A reading revolution

Glad Day relaunches Proud Voices reading series


In his recent book on the contribution of gay writers to the development of American literature, author Christopher Bram writes, “The gay revolution began as a literary revolution.”

This year’s Toronto Pride festivity sees the relaunch of Proud Voices, a Canadian queer literary event that also carries the revolutionary spirit. Hosted by Toronto’s venerable Glad Day Bookshop, the series offers a diverse range of live readings by poets, playwrights, authors, artists and queer literary folk of all stripes.

Proud Voices was originally launched in 2007 under Fatima Amarshi, former Pride Toronto executive director and current Glad Day co-owner, explains Spencer Charles Smith, a member of the group that recently took over operations at Glad Day.
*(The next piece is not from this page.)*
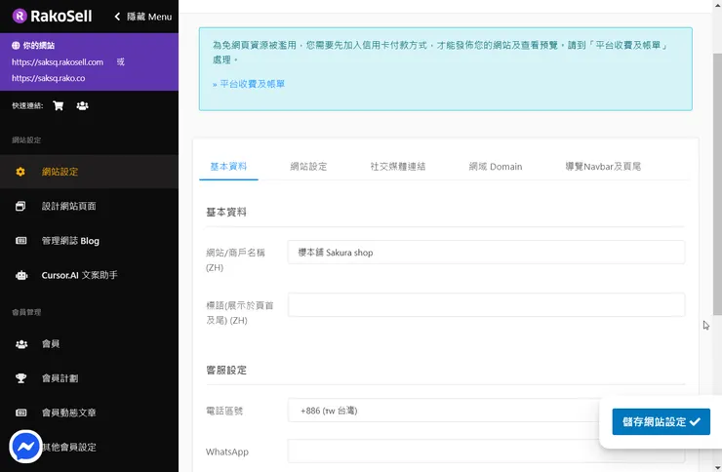This screenshot has height=472, width=722.
Task: Select the 會員計劃 trophy icon
Action: pos(20,378)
Amarshi and Susan G Cole ran the series as part of Toronto Pride programming until 2010.

Smith believes the event fits perfectly into the shop’s new mandate. “This incarnation of Glad Day is committed to being both an incubator and a platform for the multiplicity of our community’s stories,” he says. “We believe that there’s a direct correlation between the sharing of story and building of strong community.” For Smith, Proud Voices also exemplifies the spirit of Toronto Pride itself. “Pride,” he continues, “is supposed to be a time of community, so it’s a priority for us to infuse story into a week that might otherwise be missing an opportunity to be sharing our roots and our visions of the future.”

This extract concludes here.